Don't think I'd recommend the plumbers.
Joiners were around for the first couple of weeks, dodging the decorator who didn't want sawdust flying around near his newly glossed doors and floors. We are still waiting on the door handles (that we could have ordered and got within 2-3 weeks but the builders said they would get ... now we are 5 weeks and counting!) The electrician finally got around to putting light bulbs in the fixings last week. He still refuses to put up the lights we bought for our en suite as he claims they are not suitable for Zone 1. That is very irritating: he does have the final say, but all the regulations are ambiguous, and as we have to have our electrics signed off it means another £150 or more to replace lights we've already bought. Grrrr...

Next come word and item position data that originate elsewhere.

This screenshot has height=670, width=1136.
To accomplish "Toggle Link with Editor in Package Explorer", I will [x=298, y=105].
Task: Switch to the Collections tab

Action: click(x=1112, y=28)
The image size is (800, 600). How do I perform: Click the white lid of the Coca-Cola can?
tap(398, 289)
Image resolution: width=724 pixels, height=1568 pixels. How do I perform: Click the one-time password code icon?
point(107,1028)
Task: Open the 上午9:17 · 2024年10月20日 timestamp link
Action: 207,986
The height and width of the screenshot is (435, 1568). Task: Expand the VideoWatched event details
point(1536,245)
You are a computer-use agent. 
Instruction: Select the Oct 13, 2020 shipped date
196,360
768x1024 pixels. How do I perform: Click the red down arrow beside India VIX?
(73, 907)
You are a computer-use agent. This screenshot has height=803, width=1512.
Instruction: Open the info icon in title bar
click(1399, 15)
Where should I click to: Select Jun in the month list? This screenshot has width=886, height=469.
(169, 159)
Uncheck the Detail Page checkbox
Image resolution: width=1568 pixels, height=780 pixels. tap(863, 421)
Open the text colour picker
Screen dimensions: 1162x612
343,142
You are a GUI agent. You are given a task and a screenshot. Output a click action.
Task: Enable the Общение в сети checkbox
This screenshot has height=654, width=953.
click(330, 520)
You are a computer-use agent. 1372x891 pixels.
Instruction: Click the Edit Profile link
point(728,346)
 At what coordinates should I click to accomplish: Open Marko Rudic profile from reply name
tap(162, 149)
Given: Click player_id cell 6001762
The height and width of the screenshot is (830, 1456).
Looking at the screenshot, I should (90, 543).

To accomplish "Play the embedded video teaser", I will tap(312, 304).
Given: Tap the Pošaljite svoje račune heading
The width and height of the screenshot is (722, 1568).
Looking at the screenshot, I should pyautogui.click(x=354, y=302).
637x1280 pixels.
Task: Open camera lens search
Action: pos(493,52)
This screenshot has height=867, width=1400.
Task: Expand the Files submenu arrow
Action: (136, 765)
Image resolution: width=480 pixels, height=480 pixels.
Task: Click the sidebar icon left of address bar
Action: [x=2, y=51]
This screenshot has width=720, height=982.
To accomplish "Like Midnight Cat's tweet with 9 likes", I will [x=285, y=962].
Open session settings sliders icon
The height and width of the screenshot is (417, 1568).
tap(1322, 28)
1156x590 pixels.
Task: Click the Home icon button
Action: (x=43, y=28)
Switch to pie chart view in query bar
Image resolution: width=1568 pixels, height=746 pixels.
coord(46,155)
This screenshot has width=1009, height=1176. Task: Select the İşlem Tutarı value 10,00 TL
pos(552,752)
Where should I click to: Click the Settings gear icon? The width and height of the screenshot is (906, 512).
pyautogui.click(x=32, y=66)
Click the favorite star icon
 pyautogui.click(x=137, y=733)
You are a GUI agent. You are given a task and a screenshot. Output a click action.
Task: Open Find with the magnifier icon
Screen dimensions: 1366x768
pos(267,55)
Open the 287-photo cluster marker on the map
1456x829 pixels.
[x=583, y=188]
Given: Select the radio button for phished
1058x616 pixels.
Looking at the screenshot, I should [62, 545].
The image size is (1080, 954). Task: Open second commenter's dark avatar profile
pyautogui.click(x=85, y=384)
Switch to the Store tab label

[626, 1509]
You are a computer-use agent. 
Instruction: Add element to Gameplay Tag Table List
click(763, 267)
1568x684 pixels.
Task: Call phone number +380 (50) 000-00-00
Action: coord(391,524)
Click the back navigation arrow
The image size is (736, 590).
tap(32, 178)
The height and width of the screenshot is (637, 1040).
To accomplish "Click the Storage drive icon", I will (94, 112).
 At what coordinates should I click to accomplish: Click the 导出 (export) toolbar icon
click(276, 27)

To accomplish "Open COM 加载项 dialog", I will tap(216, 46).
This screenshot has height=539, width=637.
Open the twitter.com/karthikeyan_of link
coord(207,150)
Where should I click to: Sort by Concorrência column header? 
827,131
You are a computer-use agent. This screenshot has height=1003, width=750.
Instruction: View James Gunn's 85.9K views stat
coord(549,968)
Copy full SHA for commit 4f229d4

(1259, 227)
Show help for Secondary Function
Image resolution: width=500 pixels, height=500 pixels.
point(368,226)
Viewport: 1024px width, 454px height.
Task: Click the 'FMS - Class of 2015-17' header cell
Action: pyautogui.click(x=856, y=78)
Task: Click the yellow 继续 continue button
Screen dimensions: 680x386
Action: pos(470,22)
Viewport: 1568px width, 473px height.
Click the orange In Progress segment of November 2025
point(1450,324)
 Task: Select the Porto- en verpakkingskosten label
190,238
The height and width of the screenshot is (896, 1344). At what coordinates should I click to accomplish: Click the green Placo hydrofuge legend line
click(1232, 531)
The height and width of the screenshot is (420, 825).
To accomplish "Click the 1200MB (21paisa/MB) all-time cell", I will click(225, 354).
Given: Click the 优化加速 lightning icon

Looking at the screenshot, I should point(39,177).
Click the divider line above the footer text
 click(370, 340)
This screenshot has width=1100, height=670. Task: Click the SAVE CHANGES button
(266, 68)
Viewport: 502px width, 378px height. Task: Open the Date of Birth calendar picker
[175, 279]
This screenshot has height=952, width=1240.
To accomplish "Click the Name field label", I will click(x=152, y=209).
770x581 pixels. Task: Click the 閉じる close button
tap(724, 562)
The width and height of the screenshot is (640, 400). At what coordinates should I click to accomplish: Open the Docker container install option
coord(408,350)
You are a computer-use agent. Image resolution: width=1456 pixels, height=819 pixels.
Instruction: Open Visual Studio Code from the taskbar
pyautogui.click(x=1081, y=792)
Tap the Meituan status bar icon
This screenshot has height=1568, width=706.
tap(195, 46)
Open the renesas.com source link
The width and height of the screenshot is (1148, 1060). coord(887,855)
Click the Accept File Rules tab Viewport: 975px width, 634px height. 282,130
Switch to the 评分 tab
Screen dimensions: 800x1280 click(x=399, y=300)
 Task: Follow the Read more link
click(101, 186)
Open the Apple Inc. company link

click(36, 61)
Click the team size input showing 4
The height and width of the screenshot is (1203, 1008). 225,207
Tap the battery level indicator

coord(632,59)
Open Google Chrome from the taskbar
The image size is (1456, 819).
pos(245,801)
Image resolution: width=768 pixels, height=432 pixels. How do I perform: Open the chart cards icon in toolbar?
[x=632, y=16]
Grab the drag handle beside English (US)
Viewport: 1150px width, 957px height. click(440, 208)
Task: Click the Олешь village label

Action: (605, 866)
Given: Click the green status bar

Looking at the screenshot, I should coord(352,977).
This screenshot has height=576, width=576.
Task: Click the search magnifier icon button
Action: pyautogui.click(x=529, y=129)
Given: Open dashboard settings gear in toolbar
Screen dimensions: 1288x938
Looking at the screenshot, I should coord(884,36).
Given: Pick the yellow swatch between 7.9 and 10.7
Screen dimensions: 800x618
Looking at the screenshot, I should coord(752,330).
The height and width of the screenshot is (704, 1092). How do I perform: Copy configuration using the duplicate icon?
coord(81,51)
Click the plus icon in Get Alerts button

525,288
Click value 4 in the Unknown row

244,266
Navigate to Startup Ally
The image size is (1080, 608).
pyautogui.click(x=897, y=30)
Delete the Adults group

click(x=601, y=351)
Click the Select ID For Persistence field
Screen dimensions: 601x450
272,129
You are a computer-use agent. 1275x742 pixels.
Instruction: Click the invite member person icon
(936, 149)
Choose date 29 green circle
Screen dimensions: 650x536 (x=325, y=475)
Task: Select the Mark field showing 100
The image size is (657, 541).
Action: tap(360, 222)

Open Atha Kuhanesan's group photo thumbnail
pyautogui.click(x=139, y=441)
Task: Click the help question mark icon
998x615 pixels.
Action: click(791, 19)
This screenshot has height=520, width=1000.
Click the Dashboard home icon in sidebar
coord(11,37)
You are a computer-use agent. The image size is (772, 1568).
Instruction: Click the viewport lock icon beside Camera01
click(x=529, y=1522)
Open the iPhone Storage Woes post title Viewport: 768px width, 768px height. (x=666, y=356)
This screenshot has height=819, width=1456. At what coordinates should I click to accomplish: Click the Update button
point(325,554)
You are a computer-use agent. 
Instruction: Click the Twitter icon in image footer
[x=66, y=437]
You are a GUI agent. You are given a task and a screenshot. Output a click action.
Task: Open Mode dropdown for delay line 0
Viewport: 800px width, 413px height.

Don't think I'd recommend the electricians either.
Yesterday the guttering was finally completed. The entire render on one wall had to be re-done, it was so poor, which delayed fixing the gutters on top. I believe we are still waiting on a dry day or two for the other two rendered walls to be repainted. Looking at the weather today, I imagine we are in for a long wait! All the rendering and re-rendering has ruined the outside paintwork, so I am going to have some upset decorators back on a subsequent dry day to redo all their hard work.
Wouldn't recommend the renderers.
To be fair, I'm not sure which, if any, of the workers we've had on site that I would recommend. They are all lovely people, but each and every item has foolish errors in it. Door handles in the wrong place, threshold strips that are cock-eyed and 10cm from the door itself. Paint all over the light switches. Gaping holes in the plasterwork between sockets. Mucky fingerprints left in wet paintwork. Erroneous nails sticking out all over the place.
I seem to have had disasters with everything. The broadband didn't work when reconnected and after a couple of hour-long phone-calls it had to be switched off and on again at their end, and miraculously things began to communicate properly. The Aga lid has a chip in the enamel. The heat recovery system is now using small grills not large ones, and there is anxiety about the false ceiling, and the hugely expensive box that makes it work was left outside in the rain by the builders. The freezer wouldn't freeze: after a week of being on it had reached about -3 degrees. (This is after I had spent a day cleaning it. It had spent the previous 6 months in the builders' container. Unfortunately, in their wisdom, they had left a half-empty pint of milk inside it back in March. It reeked! On the positive side, it shows the seals on the freezer are in good condition; on the negative ... oh, the smell, the brown dripping gunge and the general feeling of queasiness whenever the door was opened. Bleuch.)
We have reached Practical Completion, and we are practically complete. The list of 131 items that need fixing is alive and active ... but we are getting there.
(And it is gorgeous. Really. Deep down, somewhere beyond the dust and dirt.)
2 comments:
I am sorry that you have had such a terrible time. You wonder how these incompetent workmen make a living, but they seem to some how. You will soon forget it all as you enjoy your swish new house.
Aaargh! Builders. Why can't they do a job properly? Do people accept shoddy work and so they think they can get away with it? I've even made tilers take tiles off walls and redo them properly. You need to keep an eye on them every step of the way. Very wearing. You can see why I do all my decorating myself!